Supplied data below:

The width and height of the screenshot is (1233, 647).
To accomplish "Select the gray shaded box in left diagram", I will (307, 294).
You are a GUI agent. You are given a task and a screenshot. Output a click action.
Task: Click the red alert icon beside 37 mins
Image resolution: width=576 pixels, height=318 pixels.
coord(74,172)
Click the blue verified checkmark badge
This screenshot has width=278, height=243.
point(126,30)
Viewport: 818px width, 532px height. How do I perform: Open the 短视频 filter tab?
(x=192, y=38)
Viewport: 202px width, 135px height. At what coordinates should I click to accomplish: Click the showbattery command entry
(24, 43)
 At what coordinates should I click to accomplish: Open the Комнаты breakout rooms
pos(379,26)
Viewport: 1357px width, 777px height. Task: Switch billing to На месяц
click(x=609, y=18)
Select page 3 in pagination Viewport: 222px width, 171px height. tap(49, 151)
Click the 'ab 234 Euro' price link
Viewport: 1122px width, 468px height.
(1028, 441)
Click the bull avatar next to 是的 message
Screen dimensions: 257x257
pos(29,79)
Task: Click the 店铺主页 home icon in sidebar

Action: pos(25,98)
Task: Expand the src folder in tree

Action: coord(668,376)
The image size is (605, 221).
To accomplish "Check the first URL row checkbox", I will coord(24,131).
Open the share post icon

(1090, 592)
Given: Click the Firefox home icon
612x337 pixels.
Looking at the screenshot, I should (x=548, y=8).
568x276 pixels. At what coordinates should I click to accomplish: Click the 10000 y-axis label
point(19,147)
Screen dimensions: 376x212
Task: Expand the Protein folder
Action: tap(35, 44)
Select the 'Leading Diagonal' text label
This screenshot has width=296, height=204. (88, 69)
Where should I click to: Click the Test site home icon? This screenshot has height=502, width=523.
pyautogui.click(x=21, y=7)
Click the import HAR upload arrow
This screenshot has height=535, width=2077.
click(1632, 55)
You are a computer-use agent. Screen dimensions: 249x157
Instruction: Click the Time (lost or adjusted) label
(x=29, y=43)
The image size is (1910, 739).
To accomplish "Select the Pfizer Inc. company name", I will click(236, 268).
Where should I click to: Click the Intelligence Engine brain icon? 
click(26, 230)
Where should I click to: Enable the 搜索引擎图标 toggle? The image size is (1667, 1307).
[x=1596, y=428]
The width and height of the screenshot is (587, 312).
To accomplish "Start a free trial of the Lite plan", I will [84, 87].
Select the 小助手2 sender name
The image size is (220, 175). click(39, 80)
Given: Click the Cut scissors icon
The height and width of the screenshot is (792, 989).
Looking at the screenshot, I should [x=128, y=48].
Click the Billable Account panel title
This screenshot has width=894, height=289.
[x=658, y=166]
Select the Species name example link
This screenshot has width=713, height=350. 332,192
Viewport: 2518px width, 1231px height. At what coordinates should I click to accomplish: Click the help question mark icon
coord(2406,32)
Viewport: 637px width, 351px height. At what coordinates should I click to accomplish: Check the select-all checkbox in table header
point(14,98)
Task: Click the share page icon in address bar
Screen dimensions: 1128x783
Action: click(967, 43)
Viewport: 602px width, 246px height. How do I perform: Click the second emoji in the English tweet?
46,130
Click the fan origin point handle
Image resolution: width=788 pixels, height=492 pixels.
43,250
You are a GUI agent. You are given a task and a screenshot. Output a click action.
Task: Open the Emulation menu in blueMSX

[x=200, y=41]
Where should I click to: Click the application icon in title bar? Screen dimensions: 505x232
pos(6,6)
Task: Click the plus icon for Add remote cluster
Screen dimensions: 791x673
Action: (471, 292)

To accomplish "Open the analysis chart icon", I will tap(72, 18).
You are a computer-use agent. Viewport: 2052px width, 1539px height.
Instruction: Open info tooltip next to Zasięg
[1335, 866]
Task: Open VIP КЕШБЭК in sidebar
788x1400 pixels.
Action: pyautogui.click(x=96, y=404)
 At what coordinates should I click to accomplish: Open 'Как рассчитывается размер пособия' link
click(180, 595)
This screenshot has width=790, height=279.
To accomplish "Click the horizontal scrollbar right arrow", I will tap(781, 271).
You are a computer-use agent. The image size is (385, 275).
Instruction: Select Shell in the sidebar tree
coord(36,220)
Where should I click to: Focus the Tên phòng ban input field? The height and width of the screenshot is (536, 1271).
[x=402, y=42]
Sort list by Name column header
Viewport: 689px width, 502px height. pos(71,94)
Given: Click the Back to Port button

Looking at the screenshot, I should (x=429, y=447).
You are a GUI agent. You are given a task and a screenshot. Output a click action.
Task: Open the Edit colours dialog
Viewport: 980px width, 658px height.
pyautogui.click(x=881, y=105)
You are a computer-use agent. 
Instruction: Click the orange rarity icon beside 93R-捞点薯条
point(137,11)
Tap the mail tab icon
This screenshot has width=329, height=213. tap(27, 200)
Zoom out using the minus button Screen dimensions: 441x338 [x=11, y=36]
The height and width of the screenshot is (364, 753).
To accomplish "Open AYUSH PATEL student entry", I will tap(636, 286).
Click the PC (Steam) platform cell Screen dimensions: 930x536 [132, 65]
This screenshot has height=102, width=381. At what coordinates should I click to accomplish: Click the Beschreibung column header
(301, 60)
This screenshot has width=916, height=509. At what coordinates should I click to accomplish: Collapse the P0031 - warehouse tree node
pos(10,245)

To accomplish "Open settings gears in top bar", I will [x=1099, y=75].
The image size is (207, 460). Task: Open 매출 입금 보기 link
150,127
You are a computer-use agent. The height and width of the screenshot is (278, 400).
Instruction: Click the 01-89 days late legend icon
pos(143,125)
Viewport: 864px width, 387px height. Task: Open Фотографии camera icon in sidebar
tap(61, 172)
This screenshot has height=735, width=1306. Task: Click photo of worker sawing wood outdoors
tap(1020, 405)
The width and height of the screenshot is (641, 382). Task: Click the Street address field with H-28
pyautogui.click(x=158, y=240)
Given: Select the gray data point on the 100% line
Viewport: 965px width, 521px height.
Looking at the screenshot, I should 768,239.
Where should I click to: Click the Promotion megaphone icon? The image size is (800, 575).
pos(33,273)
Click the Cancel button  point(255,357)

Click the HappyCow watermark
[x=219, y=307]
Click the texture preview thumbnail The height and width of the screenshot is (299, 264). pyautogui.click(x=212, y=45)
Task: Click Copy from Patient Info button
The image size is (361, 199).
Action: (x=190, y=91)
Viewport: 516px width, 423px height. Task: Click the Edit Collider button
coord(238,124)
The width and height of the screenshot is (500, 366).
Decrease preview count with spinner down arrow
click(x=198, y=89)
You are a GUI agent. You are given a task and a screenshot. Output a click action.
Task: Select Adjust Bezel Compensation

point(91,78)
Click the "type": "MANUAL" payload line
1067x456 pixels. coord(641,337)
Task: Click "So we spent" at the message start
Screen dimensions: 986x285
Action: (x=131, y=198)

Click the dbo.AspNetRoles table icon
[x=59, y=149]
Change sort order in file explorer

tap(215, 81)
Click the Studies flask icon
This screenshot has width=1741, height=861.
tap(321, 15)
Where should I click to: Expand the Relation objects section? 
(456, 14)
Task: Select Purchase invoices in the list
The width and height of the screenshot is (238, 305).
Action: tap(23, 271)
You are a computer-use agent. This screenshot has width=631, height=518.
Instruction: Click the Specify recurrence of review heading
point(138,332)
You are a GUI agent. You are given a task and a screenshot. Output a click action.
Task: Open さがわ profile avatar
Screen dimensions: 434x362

End of Supplied data.

* [Task instructions] After reading the data, retype all of it exactly as it reads.

* [Exercise solution]
The width and height of the screenshot is (1233, 647).
To accomplish "Select the gray shaded box in left diagram", I will (307, 294).
You are a GUI agent. You are given a task and a screenshot. Output a click action.
Task: Click the red alert icon beside 37 mins
Image resolution: width=576 pixels, height=318 pixels.
coord(74,172)
Click the blue verified checkmark badge
This screenshot has width=278, height=243.
point(126,30)
Viewport: 818px width, 532px height. How do I perform: Open the 短视频 filter tab?
(x=192, y=38)
Viewport: 202px width, 135px height. At what coordinates should I click to accomplish: Click the showbattery command entry
(24, 43)
 At what coordinates should I click to accomplish: Open the Комнаты breakout rooms
pos(379,26)
Viewport: 1357px width, 777px height. Task: Switch billing to На месяц
click(x=609, y=18)
Select page 3 in pagination Viewport: 222px width, 171px height. tap(49, 151)
Click the 'ab 234 Euro' price link
Viewport: 1122px width, 468px height.
(1028, 441)
Click the bull avatar next to 是的 message
Screen dimensions: 257x257
pos(29,79)
Task: Click the 店铺主页 home icon in sidebar

Action: pos(25,98)
Task: Expand the src folder in tree

Action: coord(668,376)
The image size is (605, 221).
To accomplish "Check the first URL row checkbox", I will coord(24,131).
Open the share post icon

(1090, 592)
Given: Click the Firefox home icon
612x337 pixels.
Looking at the screenshot, I should (x=548, y=8).
568x276 pixels. At what coordinates should I click to accomplish: Click the 10000 y-axis label
point(19,147)
Screen dimensions: 376x212
Task: Expand the Protein folder
Action: tap(35, 44)
Select the 'Leading Diagonal' text label
This screenshot has width=296, height=204. (88, 69)
Where should I click to: Click the Test site home icon? This screenshot has height=502, width=523.
pyautogui.click(x=21, y=7)
Click the import HAR upload arrow
This screenshot has height=535, width=2077.
click(1632, 55)
You are a computer-use agent. Screen dimensions: 249x157
Instruction: Click the Time (lost or adjusted) label
(x=29, y=43)
The image size is (1910, 739).
To accomplish "Select the Pfizer Inc. company name", I will click(236, 268).
Where should I click to: Click the Intelligence Engine brain icon? 
click(26, 230)
Where should I click to: Enable the 搜索引擎图标 toggle? The image size is (1667, 1307).
[x=1596, y=428]
The width and height of the screenshot is (587, 312).
To accomplish "Start a free trial of the Lite plan", I will [84, 87].
Select the 小助手2 sender name
The image size is (220, 175). click(39, 80)
Given: Click the Cut scissors icon
The height and width of the screenshot is (792, 989).
Looking at the screenshot, I should [x=128, y=48].
Click the Billable Account panel title
This screenshot has width=894, height=289.
[x=658, y=166]
Select the Species name example link
This screenshot has width=713, height=350. 332,192
Viewport: 2518px width, 1231px height. At what coordinates should I click to accomplish: Click the help question mark icon
coord(2406,32)
Viewport: 637px width, 351px height. At what coordinates should I click to accomplish: Check the select-all checkbox in table header
point(14,98)
Task: Click the share page icon in address bar
Screen dimensions: 1128x783
Action: click(967, 43)
Viewport: 602px width, 246px height. How do I perform: Click the second emoji in the English tweet?
46,130
Click the fan origin point handle
Image resolution: width=788 pixels, height=492 pixels.
43,250
You are a GUI agent. You are given a task and a screenshot. Output a click action.
Task: Open the Emulation menu in blueMSX

[x=200, y=41]
Where should I click to: Click the application icon in title bar? Screen dimensions: 505x232
pos(6,6)
Task: Click the plus icon for Add remote cluster
Screen dimensions: 791x673
Action: (471, 292)

To accomplish "Open the analysis chart icon", I will tap(72, 18).
You are a computer-use agent. Viewport: 2052px width, 1539px height.
Instruction: Open info tooltip next to Zasięg
[1335, 866]
Task: Open VIP КЕШБЭК in sidebar
788x1400 pixels.
Action: pyautogui.click(x=96, y=404)
 At what coordinates should I click to accomplish: Open 'Как рассчитывается размер пособия' link
click(180, 595)
This screenshot has width=790, height=279.
To accomplish "Click the horizontal scrollbar right arrow", I will tap(781, 271).
You are a computer-use agent. The image size is (385, 275).
Instruction: Select Shell in the sidebar tree
coord(36,220)
Where should I click to: Focus the Tên phòng ban input field? The height and width of the screenshot is (536, 1271).
[x=402, y=42]
Sort list by Name column header
Viewport: 689px width, 502px height. pos(71,94)
Given: Click the Back to Port button

Looking at the screenshot, I should (x=429, y=447).
You are a GUI agent. You are given a task and a screenshot. Output a click action.
Task: Open the Edit colours dialog
Viewport: 980px width, 658px height.
pyautogui.click(x=881, y=105)
You are a computer-use agent. 
Instruction: Click the orange rarity icon beside 93R-捞点薯条
point(137,11)
Tap the mail tab icon
This screenshot has width=329, height=213. tap(27, 200)
Zoom out using the minus button Screen dimensions: 441x338 [x=11, y=36]
The height and width of the screenshot is (364, 753).
To accomplish "Open AYUSH PATEL student entry", I will tap(636, 286).
Click the PC (Steam) platform cell Screen dimensions: 930x536 [132, 65]
This screenshot has height=102, width=381. At what coordinates should I click to accomplish: Click the Beschreibung column header
(301, 60)
This screenshot has width=916, height=509. At what coordinates should I click to accomplish: Collapse the P0031 - warehouse tree node
pos(10,245)

To accomplish "Open settings gears in top bar", I will [x=1099, y=75].
The image size is (207, 460). Task: Open 매출 입금 보기 link
150,127
You are a computer-use agent. The height and width of the screenshot is (278, 400).
Instruction: Click the 01-89 days late legend icon
pos(143,125)
Viewport: 864px width, 387px height. Task: Open Фотографии camera icon in sidebar
tap(61, 172)
This screenshot has height=735, width=1306. Task: Click photo of worker sawing wood outdoors
tap(1020, 405)
The width and height of the screenshot is (641, 382). Task: Click the Street address field with H-28
pyautogui.click(x=158, y=240)
Given: Select the gray data point on the 100% line
Viewport: 965px width, 521px height.
Looking at the screenshot, I should 768,239.
Where should I click to: Click the Promotion megaphone icon? The image size is (800, 575).
pos(33,273)
Click the Cancel button  point(255,357)

Click the HappyCow watermark
[x=219, y=307]
Click the texture preview thumbnail The height and width of the screenshot is (299, 264). pyautogui.click(x=212, y=45)
Task: Click Copy from Patient Info button
The image size is (361, 199).
Action: (x=190, y=91)
Viewport: 516px width, 423px height. Task: Click the Edit Collider button
coord(238,124)
The width and height of the screenshot is (500, 366).
Decrease preview count with spinner down arrow
click(x=198, y=89)
You are a GUI agent. You are given a task and a screenshot. Output a click action.
Task: Select Adjust Bezel Compensation

point(91,78)
Click the "type": "MANUAL" payload line
1067x456 pixels. coord(641,337)
Task: Click "So we spent" at the message start
Screen dimensions: 986x285
Action: (x=131, y=198)

Click the dbo.AspNetRoles table icon
[x=59, y=149]
Change sort order in file explorer

tap(215, 81)
Click the Studies flask icon
This screenshot has width=1741, height=861.
tap(321, 15)
Where should I click to: Expand the Relation objects section? 
(456, 14)
Task: Select Purchase invoices in the list
The width and height of the screenshot is (238, 305).
Action: tap(23, 271)
You are a computer-use agent. This screenshot has width=631, height=518.
Instruction: Click the Specify recurrence of review heading
point(138,332)
You are a GUI agent. You are given a task and a screenshot. Output a click action.
Task: Open さがわ profile avatar
Screen dimensions: 434x362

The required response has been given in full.